Guitarist John Abercrombie, saxophonist Joe Lovano, bassist Drew Gress and drummer Joey Baron construct a mesmerizing fire in this tribute to the (mostly) ’60s jazz that shaped Abercrombie’s musical tastes. Produced by Manfred Eicher in typical crystalline ECM fashion, Within a Song plays tricks with its role models, pushing envelopes that were elastic to begin with.
Abercrombie and his empaths start with an insinuating take on “Where Are You,” from Sonny Rollins’ The Bridge; Lovano’s soft solo keeps the tune at ember level. The pace quickens with “Easy Reader,” Abercrombie’s serpentine homage to the game-changing film Easy Rider. Then comes the album’s core, “Within a Song/Without a Song.” Abercrombie skeletonizes Jim Hall’s interpretation of the latter, Lovano lightly channels Rollins, Gress reanimates Bob Cranshaw’s pushy lines and Baron rides his cymbals hard. The excitement level rises considerably in this blend/transformation. Gress’ bubbly solo is a blast, Baron’s stereo-panned drums are dramatic and Lovano’s playing over Abercrombie’s querulous single-note lines provides a sharp bridge to the outro.

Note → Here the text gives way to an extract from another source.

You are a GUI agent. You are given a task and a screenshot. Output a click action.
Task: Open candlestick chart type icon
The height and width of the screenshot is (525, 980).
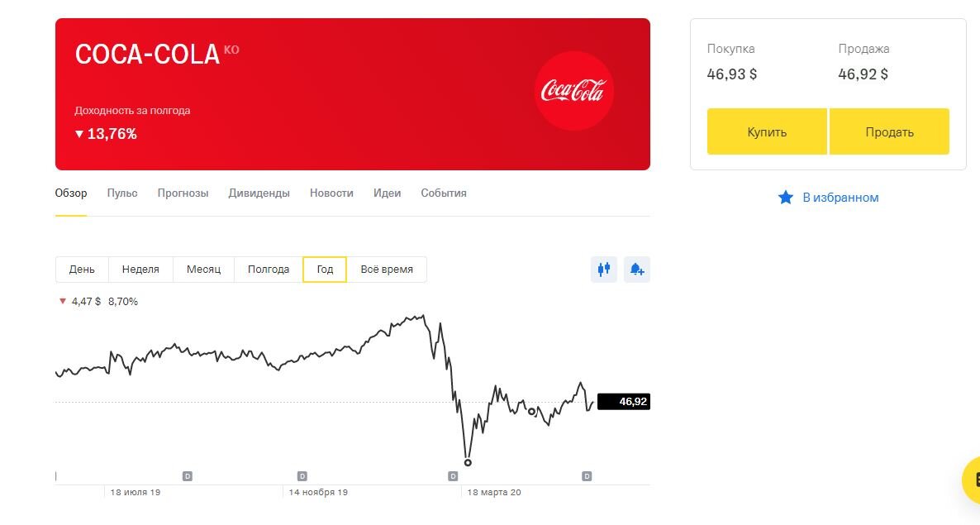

Next up for conversion: “Flamenco Sketches,” from Kind of Blue. This is watery, splashy, more sketch than flamenco. Then comes “Nick of Time,” an original, which gives Abercrombie room to stretch. His melodies are devious, his tunes more mesh and parallel than statements alternating with variations. Oddly, one of the album’s most accessible tracks is a relatively tumultuous treatment of “Blues Connotation.” In this restrained but radical context, Ornette Coleman’s tune sounds conventional.|
While Lovano’s tone is pungent in the Coleman, it’s wide and plush in “Wise One,” a gorgeous late-Coltrane ballad. Tone bends, phrases stretch, the rhythm section goes cavernous. That mature, restive track leads into a filigreed interpretation of Bill Evans and Jim Hall’s “Interplay,” and the album closes with “Sometime Ago,” a warm tune associated with the Art Farmer-Jim Hall Quartet. Good concept, flawless execution.